Une nouvelle maturité appréciée des élèves, qui leur offre un éventail plus large, mais qui ne manque pas d'inégalités selon les établissements (gymnases ou collèges) et les cantons. Tel est le premier trait brossé par une étude publiée mardi par la Conférence des directeurs de l'instruction publique.

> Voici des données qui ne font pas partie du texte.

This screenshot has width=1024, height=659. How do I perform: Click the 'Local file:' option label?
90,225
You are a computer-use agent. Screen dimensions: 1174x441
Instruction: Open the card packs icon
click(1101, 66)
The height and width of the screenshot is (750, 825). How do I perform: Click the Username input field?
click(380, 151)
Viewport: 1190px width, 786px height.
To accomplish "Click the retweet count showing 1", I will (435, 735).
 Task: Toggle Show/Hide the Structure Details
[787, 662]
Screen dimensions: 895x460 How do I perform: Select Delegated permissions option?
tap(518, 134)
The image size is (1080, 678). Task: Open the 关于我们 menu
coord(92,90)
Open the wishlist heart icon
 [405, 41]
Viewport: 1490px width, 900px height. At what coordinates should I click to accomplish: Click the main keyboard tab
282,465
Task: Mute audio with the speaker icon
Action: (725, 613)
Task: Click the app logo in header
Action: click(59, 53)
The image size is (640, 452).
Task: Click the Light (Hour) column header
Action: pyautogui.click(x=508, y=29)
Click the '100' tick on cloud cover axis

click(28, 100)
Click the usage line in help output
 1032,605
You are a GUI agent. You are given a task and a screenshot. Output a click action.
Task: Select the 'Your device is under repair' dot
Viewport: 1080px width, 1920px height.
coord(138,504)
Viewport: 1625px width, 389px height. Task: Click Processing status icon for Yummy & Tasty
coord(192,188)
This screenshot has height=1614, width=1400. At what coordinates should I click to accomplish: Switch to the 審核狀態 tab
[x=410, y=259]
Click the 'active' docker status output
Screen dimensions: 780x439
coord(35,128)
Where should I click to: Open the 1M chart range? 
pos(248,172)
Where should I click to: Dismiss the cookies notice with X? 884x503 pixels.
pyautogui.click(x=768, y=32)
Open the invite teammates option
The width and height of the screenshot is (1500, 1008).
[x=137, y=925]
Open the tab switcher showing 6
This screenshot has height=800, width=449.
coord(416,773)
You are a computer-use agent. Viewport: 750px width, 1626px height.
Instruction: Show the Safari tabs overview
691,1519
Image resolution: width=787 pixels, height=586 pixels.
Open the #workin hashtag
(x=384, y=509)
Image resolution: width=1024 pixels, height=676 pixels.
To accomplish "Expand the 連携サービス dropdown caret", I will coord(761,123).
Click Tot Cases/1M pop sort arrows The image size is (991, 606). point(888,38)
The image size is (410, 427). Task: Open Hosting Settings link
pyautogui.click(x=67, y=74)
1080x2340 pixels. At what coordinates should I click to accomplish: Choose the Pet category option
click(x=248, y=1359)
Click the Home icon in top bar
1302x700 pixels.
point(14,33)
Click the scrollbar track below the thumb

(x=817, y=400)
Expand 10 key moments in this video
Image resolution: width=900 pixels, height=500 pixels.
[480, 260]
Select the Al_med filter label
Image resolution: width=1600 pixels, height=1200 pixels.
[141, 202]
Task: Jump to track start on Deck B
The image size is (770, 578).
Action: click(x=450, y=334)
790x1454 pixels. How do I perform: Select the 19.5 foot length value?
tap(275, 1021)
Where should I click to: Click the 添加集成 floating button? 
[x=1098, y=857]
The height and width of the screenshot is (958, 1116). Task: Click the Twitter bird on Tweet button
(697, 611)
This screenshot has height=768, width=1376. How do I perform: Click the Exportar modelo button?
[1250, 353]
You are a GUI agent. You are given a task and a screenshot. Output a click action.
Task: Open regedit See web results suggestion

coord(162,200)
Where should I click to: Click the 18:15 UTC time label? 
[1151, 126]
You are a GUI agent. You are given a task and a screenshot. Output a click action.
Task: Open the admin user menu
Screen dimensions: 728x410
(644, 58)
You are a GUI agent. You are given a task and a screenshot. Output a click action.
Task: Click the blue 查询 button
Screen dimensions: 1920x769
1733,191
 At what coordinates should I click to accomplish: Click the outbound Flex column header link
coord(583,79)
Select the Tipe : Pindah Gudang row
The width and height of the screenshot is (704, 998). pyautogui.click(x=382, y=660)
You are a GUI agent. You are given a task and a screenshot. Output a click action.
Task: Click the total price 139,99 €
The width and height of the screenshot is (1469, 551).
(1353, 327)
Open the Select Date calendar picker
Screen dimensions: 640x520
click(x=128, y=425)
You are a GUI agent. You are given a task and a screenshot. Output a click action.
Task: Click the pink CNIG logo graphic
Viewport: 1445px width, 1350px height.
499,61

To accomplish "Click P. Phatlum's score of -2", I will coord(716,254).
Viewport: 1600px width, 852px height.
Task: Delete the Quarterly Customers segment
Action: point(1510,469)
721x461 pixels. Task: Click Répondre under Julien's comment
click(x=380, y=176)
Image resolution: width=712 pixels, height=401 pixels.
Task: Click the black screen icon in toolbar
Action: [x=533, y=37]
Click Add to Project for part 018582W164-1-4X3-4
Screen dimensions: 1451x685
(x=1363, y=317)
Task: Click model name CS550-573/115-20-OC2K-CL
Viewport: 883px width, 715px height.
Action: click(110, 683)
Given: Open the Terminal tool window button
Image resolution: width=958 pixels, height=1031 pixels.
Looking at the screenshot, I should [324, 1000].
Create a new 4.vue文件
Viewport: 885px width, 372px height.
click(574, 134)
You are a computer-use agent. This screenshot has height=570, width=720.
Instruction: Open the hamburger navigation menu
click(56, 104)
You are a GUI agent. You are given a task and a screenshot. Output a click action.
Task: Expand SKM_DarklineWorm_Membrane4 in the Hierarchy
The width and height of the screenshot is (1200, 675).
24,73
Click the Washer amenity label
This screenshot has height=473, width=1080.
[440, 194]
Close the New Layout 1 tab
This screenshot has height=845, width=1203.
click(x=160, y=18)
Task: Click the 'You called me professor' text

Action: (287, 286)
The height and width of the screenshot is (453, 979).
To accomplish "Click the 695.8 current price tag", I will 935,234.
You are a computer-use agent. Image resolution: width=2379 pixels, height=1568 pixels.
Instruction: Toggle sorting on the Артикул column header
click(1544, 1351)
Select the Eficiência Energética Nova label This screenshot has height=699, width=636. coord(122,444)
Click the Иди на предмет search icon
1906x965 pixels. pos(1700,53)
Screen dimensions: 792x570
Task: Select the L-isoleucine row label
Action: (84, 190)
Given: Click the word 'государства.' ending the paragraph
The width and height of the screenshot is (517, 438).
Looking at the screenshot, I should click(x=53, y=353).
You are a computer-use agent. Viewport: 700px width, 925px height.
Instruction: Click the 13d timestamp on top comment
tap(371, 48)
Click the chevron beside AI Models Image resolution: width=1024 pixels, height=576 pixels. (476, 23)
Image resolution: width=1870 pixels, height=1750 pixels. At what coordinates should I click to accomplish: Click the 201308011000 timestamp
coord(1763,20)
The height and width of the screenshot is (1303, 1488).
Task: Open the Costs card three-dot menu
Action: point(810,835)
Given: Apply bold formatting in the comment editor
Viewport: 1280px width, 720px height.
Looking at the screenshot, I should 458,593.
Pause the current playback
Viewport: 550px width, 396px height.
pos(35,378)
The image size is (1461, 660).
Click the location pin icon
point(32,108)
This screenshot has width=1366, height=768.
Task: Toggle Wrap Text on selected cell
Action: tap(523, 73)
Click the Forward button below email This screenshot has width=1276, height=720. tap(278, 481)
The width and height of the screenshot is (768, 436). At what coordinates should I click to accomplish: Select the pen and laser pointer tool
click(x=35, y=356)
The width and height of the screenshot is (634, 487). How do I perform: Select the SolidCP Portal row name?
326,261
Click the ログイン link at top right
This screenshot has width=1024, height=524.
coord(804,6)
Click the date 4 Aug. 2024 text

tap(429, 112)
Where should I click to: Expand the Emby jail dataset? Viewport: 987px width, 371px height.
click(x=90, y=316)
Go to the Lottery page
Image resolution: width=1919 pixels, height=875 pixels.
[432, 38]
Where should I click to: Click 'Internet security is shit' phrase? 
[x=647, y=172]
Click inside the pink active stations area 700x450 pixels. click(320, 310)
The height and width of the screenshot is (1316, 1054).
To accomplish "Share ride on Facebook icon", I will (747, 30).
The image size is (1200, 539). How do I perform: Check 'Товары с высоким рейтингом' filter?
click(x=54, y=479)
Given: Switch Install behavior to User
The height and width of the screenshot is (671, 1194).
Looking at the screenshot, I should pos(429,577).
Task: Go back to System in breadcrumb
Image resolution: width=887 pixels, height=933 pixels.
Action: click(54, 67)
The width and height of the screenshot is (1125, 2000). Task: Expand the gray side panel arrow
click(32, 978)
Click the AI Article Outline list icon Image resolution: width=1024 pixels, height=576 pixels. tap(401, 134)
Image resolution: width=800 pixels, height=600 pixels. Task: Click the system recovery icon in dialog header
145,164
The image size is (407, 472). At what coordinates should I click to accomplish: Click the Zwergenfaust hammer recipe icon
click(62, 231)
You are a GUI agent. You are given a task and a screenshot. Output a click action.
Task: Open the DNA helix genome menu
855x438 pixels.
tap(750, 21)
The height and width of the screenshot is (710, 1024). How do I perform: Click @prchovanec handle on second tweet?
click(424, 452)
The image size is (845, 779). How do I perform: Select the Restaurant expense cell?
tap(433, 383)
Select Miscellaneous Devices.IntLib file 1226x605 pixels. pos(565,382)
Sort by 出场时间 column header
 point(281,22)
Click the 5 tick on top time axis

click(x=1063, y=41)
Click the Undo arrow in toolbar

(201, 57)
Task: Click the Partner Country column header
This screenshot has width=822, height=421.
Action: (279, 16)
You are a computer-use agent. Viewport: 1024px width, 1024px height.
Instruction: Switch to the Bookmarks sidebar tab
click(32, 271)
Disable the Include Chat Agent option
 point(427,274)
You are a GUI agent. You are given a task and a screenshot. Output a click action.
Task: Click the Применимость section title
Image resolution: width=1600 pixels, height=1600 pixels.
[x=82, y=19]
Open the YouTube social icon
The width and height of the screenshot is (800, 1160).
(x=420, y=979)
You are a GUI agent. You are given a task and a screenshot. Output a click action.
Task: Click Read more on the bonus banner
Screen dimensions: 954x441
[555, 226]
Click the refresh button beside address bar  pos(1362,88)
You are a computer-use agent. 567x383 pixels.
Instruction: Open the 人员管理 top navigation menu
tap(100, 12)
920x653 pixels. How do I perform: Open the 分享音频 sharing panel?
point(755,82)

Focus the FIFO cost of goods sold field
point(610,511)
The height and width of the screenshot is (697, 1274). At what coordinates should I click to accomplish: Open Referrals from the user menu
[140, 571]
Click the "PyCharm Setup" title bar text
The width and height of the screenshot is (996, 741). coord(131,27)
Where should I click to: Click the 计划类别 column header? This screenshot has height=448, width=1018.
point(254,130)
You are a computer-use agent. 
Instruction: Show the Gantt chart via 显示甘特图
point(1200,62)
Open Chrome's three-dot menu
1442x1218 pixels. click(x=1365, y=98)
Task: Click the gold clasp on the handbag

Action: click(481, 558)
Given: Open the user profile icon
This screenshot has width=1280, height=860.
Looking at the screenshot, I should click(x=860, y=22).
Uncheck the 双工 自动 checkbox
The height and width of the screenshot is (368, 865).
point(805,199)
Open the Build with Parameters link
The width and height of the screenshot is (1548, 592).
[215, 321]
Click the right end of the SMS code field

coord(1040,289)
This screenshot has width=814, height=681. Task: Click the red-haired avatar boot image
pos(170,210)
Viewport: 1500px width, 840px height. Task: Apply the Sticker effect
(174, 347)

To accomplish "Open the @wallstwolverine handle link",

Décidée par les autorités en 1995, la nouvelle maturité a été mise en œuvre par étapes. Elle a aboli les anciennes sections, scientifique, classique, etc. A la place, un système qui individualise davantage les programmes par le biais de branches fondamentales (obligatoires), spécifiques, puis complémentaires, soit 77 combinaisons au maximum. Celles-ci sont souvent ramenées à quelques grands profils, langues étrangères, droit et économie… Menée avec le Secrétariat d'Etat à l'éducation et la recherche, l'enquête analyse l'offre de branches dans les cantons, les choix des élèves et les changements pédagogiques. Elle repose sur un sondage auquel 21 000 élèves et 3500 enseignants ont répondu.

Les choix des élèves…

De manière générale, certaines disciplines classiques sont mises à mal, tandis que les sciences naturelles ainsi que l'économie et le droit s'en tirent bien. Les arts visuels et la musique se sont fait une place. Le premier fait saillant est l'effondrement du latin et du grec. En termes de présence dans les cursus par rapport à l'ancien régime, le latin passe de 22 à 8%, ce qui est spectaculaire pour une période aussi courte. Interrogés sur leurs préférences de manière générale – quel que soit le statut de la branche –, les jeunes placent l'anglais en première position, puis l'histoire, le sport, la langue maternelle, la biologie et la psychologie – surtout les filles –, la géographie… et le tandem latin-grec en queue de peloton. Le plurilinguisme helvétique ne semble pas souffrir à ce niveau: l'allemand touche 92% des Romands, le français 98% des Alémaniques, qui sont en revanche moins portés sur l'italien (10%) que leurs camarades romands (près de 18%). La bonne place de l'espagnol, à 12% en moyenne comme option spécifique, est générale. Dans les options spécifiques, des différences plus nettes apparaissent. L'économie et le droit, et dans une moindre mesure la musique, séduisent davantage les Alémaniques que les Romands, qui, de leur côté, sont plus amateurs de biologie et de chimie.

… et leurs limites

Cette logique de maturité à la carte est toutefois contredite par une réalité géopolitique. Certains cantons ont introduit la flexibilité «de manière à entraîner le moins possible de changements», note l'étude. L'exemple est donné par le groupe de branches philosophie, psychologie et pédagogie. Là où il est proposé, il connaît un fort succès. Responsable scientifique de l'étude, Erich Ramseier explique que, dans son canton de Berne, 15% des gymnasiens le choisissent. Or, ce bloc n'est proposé que par 10 cantons sur 26. Les grands cantons de Genève et de Zurich continuent à le snober. En outre, l'offre de branches est très variable d'un canton à l'autre, voire entre les établissements. Malgré sa bouderie des sciences humaines, Genève offre un éventail deux fois supérieur à Bâle-Ville ou Obwald. Et les petits établissements ont évidemment moins de possibilités que les plus vastes. En somme, les élèves sont pénalisés dans leurs choix selon l'endroit où ils étudient. Erich Ramseier veut nuancer: «Les petits gymnases peuvent proposer une offre complète, mais ils doivent alors fonctionner de manière restreinte. Le choix des options relève avant tout d'une décision politique des cantons.»

Mieux préparés, plus sélectionnés

Autre innovation, le travail de maturité, plébiscité par les élèves et bien vu par les enseignants – qui, de manière générale, saluent la réforme. Au final, trois quarts des jeunes s'estiment «bien» ou «plutôt bien» préparés à l'entrée dans une haute école, ce qui tombe bien, puisqu'ils sont 77% à vouloir y aller. Les universitaires déplorent pourtant souvent le manque de préparation des gymnasiens, ce qui incline Erich Ramseier à l'ironie: «Chaque niveau scolaire supérieur se plaint du précédent, c'est une constante.» Les camps seront peut-être départagés en 2007, où sera menée à bien une étude sur les connaissances des bacheliers.

Le système d'évaluation constitue l'un des points faibles. La double compensation – une note inférieure à la moyenne doit être remboursée par deux notes supérieures – reçoit toujours de vives critiques. La Commission fédérale de la maturité va d'ailleurs s'attaquer à cette question. Les taux d'échec, tout de même très bas, ont augmenté en Suisse alémanique, de 1,3% à 2,4%. Parmi les causes d'échec figurent avant tout les trois disciplines linguistiques ensemble, ainsi que les mathématiques.